Abstract
Few-layer black phosphorus (BP) with an in-plane puckered crystalline structure has attracted intense interest for strain engineering due to both its significant anisotropy in mechanical and electrical properties and its high intrinsic strain limit. Here, we investigated the phonon response of few layer BP under uniaxial tensile strain (∼7%) with in situ polarized Raman spectroscopy. Together with the first-principles density functional theory (DFT) analysis, the anisotropic Poisson's ratio in few-layer BP was verified as one of the primary factors that caused the large discrepancy in the trend of reported Raman frequency shift for strained BP, armchair (AC) direction in particular.
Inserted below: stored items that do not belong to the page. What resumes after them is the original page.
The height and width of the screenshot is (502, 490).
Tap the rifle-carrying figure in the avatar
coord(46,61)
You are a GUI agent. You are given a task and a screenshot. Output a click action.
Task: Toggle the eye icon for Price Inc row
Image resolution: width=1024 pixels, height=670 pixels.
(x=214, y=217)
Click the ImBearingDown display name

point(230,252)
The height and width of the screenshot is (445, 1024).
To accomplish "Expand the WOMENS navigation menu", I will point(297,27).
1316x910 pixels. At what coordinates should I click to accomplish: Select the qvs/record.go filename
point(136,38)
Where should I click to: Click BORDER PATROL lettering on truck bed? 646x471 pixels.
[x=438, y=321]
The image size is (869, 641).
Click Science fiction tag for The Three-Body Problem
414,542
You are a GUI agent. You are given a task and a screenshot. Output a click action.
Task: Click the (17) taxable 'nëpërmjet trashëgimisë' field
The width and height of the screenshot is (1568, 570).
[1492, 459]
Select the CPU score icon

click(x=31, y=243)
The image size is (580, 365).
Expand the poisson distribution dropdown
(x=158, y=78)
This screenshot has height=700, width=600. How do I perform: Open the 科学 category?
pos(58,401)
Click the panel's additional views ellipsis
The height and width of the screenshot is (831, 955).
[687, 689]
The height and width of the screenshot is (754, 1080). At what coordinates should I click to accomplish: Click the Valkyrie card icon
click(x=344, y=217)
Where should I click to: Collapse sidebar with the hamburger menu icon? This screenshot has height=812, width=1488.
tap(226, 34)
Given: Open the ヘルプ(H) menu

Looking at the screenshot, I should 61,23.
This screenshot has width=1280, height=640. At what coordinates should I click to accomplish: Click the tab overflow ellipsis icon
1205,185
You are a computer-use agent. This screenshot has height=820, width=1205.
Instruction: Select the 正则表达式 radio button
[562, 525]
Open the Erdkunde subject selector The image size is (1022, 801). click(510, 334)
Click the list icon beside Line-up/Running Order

By carefully including and excluding the anisotropic Poisson's ratio in the DFT emulations, we rebuilt both trends reported for Raman mode shifts. Furthermore, the angle-resolved Raman spectroscopy was conducted in situ under tensile strain for systematic investigation of the in-plane anisotropy of BP phonon response. The experimentally observed thickness and crystallographic orientation dependence is elaborated using DFT theory as having a strong correlation between the strain-perturbated electronic-band structure and the phonon vibration modes. This study provides insight, both experimentally and theoretically, for the complex electron-phonon interaction behavior in strained BP, which enables diverse possibilities for the strain engineering of electrical and optical properties in BP and similar two-dimensional nanomaterials.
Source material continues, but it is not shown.